Metal-organic semiconductor-electrolyte systems and devices

(Contact person: P. Normand)

These activities are conducted in close collaboration with the Hellenic Mediterranean University and the INN project “Materials for Nanolithography and Organic Electronics”. They are devoted to Metal/Organic Semiconductor /Electrolyte systems and associated devices for applications ranging from sensing (e.g., radiation detection, characterization of ionic chemical species) to low-cost logic circuits and memories. Since the demonstration of organic proton memories (2008) using polymer blend electrolytic systems consisting of PMMA matrices doped with poly-oxometalate molecules, and radiation sensors (2013) based on triphenylsulfonium nonaflate (TPSNF) photoacid generator (PAG)-containing PMMA films, we have devoted most of our efforts to the study of ion transport and polarization mechanisms. In 2015, we have proposed a method for extracting the dc conductivity (σdc) of ionic materials from frequency- and time-domain dielectric spectroscopy. The method is independent on the specimen thickness and is of particular interest for examining the possible dependence of σdc on film scaling.

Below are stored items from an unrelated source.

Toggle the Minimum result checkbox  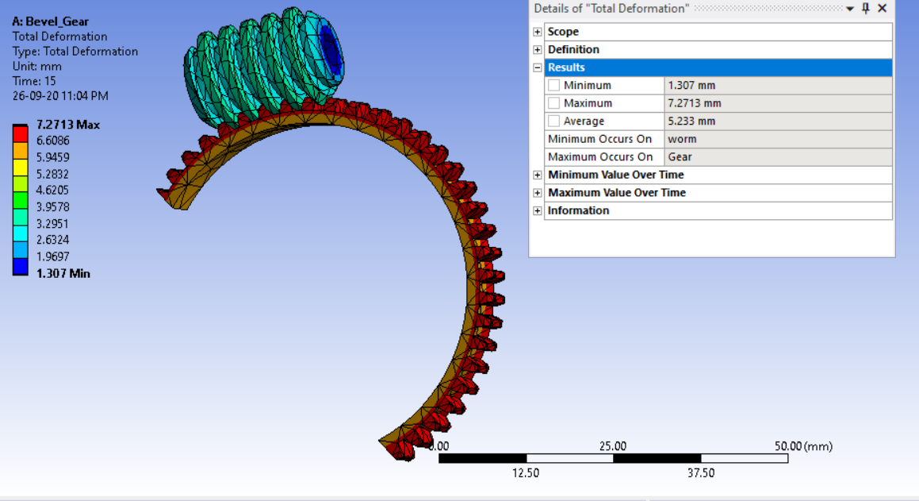point(553,85)
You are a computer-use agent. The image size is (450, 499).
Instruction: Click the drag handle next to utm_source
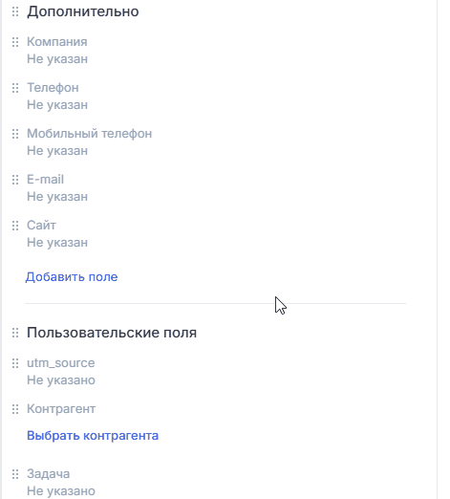pos(15,363)
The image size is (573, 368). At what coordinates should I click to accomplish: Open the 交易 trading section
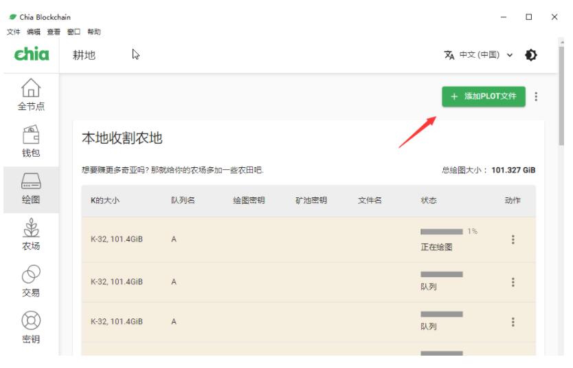tap(30, 281)
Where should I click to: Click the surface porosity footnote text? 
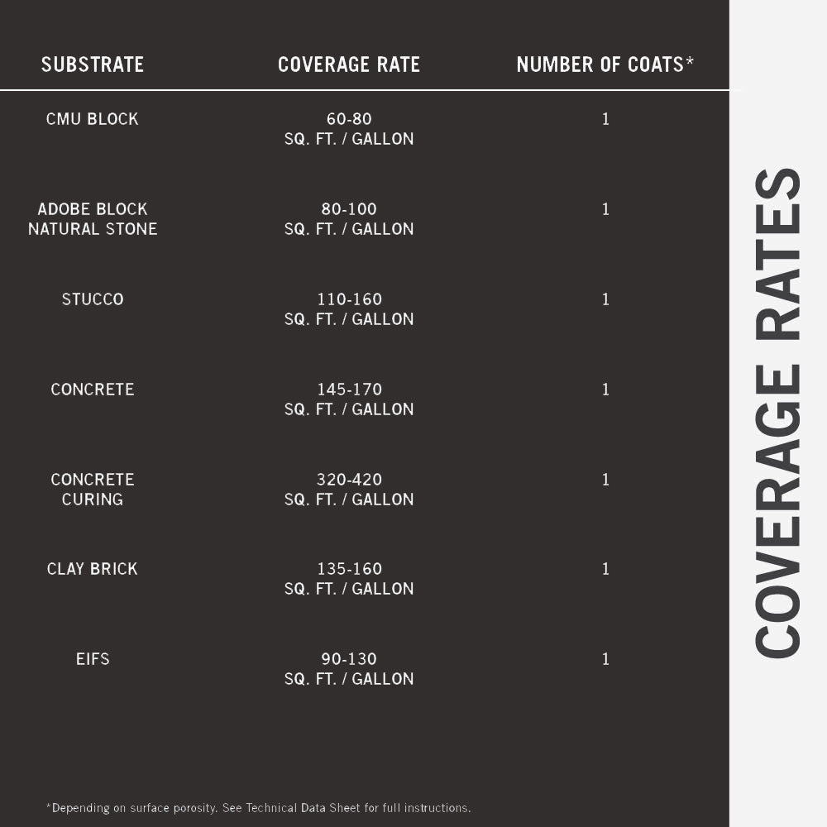tap(258, 808)
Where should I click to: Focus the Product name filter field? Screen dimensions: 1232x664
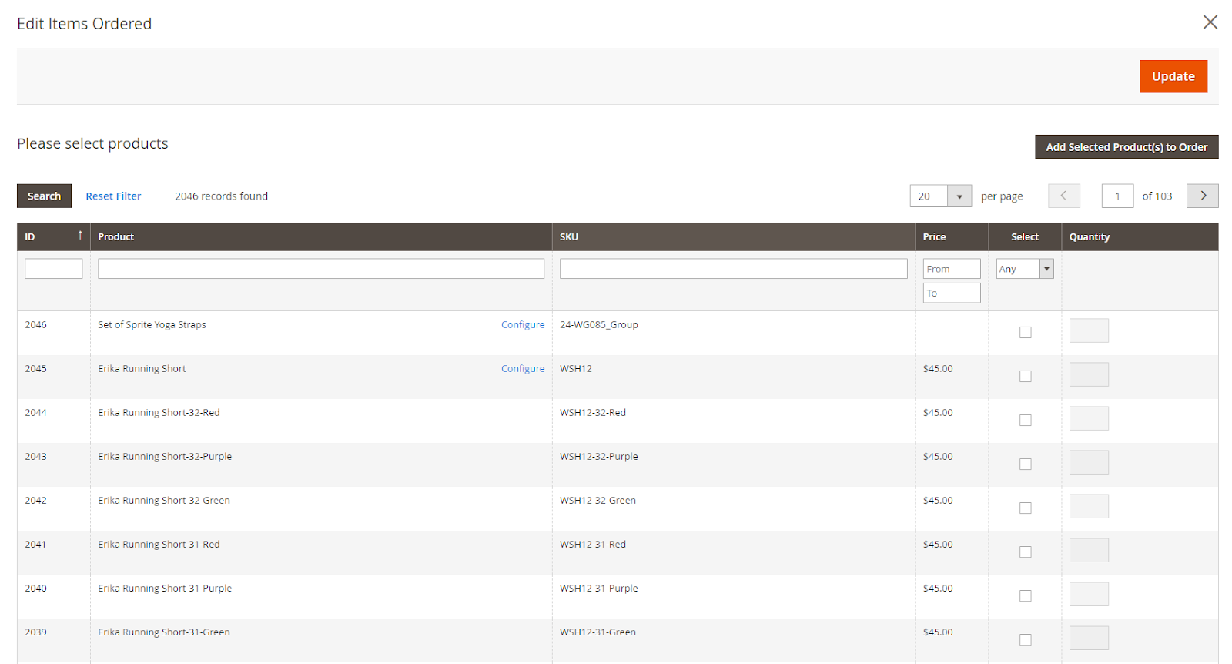(x=320, y=269)
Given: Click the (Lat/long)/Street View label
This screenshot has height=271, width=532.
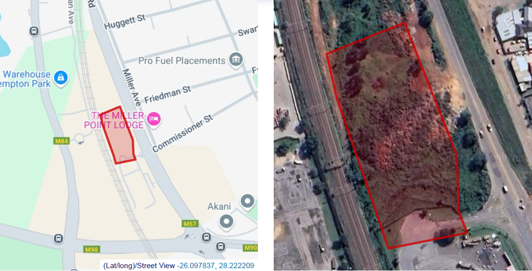Looking at the screenshot, I should (139, 266).
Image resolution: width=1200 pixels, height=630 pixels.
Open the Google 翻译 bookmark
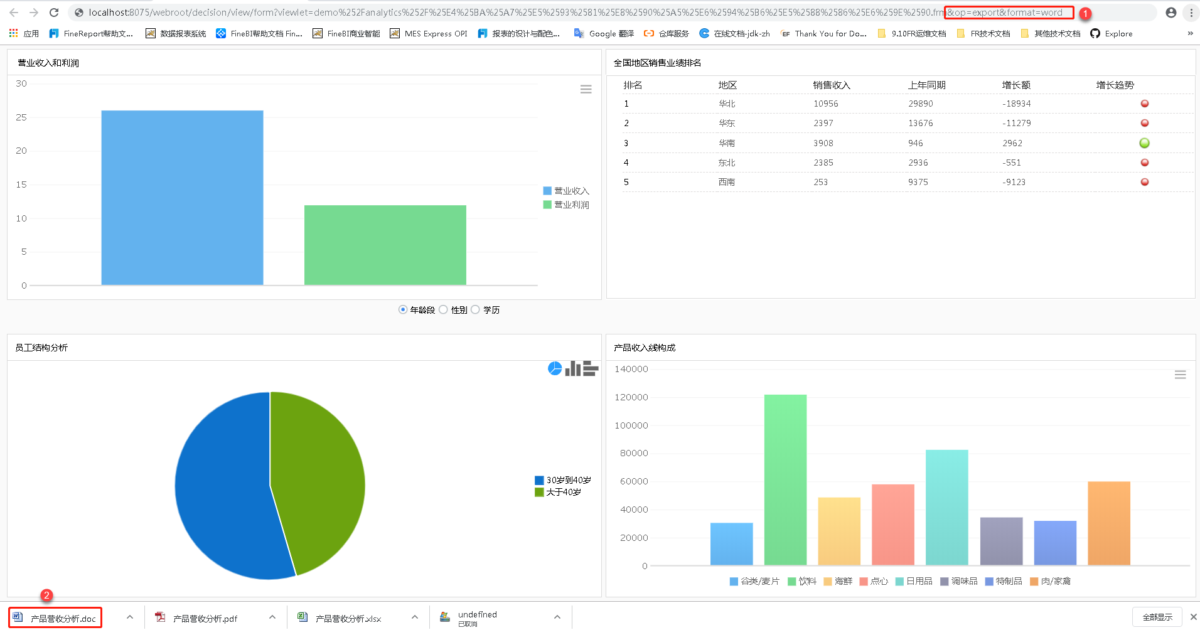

Over the past few years we have been working on electrolyte-gated organic thin film transistors (EGOTFTs), with a particular focus on identifying and understanding the physico-chemical processes taking place at the interfaces and in the bulk, including how and to what extent they affect the operation of the devices. Over the course of this research, we unexpectedly observed (2019) an increase of up to three orders of magnitude in the electrical conductivity of P3HT films deposited onto two coplanar electrodes and covered with electrolyte materials. Further analysis revealed that this phenomenon derives from synergistic effects between the metal/P3HT interface energetics, charge transport in the P3HT and electrolyte ionic conductivity. Together with the potential of the investigated two-electrode devices for sensing applications, this study provides new insights into the development of electrolyte-gated transistors and can serve as a generic method for the extraction of physical quantities like the space-charge width of metal/OSC junctions. Output-current modulation of EGOTFTs is currently examined as a function of various parameters, like the polymer-electrolyte baking temperature and the thickness of the OSC layer, for getting more insight into the effect of ion mobility on device operation and the issue of whether electrochemical doping occurs in the bulk of the OSC.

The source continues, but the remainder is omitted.